§ **Passage du texte**
Les centres de santé accueillent tous les patients sans conditions. En outre, afin de permettre une large accessibilité sur les territoires, ils peuvent créer des antennes.
Il est désormais précisé que les centres de santé sont ouverts à toute personne sollicitant une prise en charge médicale ou paramédicale relevant de la compétence des professionnels y exerçant (CSP, art. L. 6323-1-1).
Les centres de santé mettent en place des conditions d’accueil avec et sans rendez-vous (CSP, art. D. 6323-4).
Ils doivent assurer l’accessibilité de leurs locaux ainsi que le respect des normes d’hygiène et de sécurité (CSP, art. D. 6323-7).
Une large couverture territoriale des centres de santé permet l’accès de tous à des soins de proximité. Des antennes peuvent être rattachées à un ou plusieurs centres de santé gérés par un même gestionnaire. Chaque antenne est soumise à l’ensemble des règles applicables aux centres de santé (CSP, art. D. 6323-1, al. 2).

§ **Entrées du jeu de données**
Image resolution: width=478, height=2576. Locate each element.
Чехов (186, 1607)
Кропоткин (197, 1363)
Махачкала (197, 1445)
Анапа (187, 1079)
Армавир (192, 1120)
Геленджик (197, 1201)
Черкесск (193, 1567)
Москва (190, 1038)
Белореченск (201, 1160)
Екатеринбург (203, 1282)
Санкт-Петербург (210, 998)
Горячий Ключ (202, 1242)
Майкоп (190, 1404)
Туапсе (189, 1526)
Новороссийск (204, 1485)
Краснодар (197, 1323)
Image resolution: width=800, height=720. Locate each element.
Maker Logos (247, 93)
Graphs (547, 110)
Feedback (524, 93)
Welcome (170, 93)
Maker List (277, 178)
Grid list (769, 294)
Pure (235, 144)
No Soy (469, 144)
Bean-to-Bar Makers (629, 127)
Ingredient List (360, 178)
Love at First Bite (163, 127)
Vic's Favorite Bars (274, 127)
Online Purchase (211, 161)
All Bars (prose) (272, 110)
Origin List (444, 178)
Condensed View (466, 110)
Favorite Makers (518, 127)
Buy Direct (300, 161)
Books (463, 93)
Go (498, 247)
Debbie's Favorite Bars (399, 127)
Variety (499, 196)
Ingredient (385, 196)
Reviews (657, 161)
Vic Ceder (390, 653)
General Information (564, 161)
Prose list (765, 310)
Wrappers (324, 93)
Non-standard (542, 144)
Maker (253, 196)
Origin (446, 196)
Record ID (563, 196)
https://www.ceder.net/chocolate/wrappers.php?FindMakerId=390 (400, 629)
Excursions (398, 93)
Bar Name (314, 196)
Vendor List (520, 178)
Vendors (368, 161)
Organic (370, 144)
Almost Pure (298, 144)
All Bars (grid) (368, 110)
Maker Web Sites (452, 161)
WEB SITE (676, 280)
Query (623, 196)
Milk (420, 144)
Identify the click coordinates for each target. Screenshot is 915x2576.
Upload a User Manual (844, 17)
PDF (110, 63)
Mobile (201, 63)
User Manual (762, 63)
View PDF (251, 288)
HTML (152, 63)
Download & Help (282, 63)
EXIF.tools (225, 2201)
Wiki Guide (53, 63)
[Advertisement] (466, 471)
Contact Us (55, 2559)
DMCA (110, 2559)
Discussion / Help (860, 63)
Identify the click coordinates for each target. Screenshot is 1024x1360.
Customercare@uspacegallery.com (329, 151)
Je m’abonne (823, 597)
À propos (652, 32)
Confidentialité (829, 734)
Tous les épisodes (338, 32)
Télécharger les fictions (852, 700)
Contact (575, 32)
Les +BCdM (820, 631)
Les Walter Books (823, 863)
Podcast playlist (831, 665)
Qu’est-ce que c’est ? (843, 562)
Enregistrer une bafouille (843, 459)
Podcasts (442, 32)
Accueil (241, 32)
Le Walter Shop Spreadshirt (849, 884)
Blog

§ **Consignes**
[A] D'après le texte sur les centres de santé, quelles conditions d'accueil ces centres doivent-ils mettre en place ?
[B] Recopiez, dans le texte sur les centres de santé, le passage qui commence aux mots "Les centres de santé accueillent" et se termine après "créer des antennes.".
[C] Poursuivez le texte sur les centres de santé après sa dernière phrase.

§ **Réponses par numéro**
[A] Des conditions d'accueil avec et sans rendez-vous.

[B]
Les centres de santé accueillent tous les patients sans conditions. En outre, afin de permettre une large accessibilité sur les territoires, ils peuvent créer des antennes.

[C]
Les antennes ne disposent pas d’autonomie de gestion et doivent être situées à moins de 30 minutes de trajet du centre de santé principal. Elles ne peuvent être ouvertes plus de 20 heures par semaine. Elles doivent enfin disposer d’un système d’information partagé avec le centre de santé principal, permettant notamment le partage des informations issues du dossier médical des patients (arrêté du 27 février 2018).
Missions.
Les centres de santé sont des dispositifs clés de l’accès aux soins de premier recours. Ils assurent trois missions obligatoires – prévention, soins et diagnostic – et dispensent des soins médicaux, paramédicaux et dentaires.
Fonctionnement.
Les centres de santé peuvent être gérés par des personnes morales privées ou publiques, à but lucratif ou non, mais leur gestion doit toujours être non lucrative. Ces structures doivent établir un projet de santé afin de garantir la sécurité des patients et la qualité des soins. Enfin, leur gestion et leurs activités peuvent faire l’objet d’un contrôle de l’agence régionale de santé.
Protection des patients.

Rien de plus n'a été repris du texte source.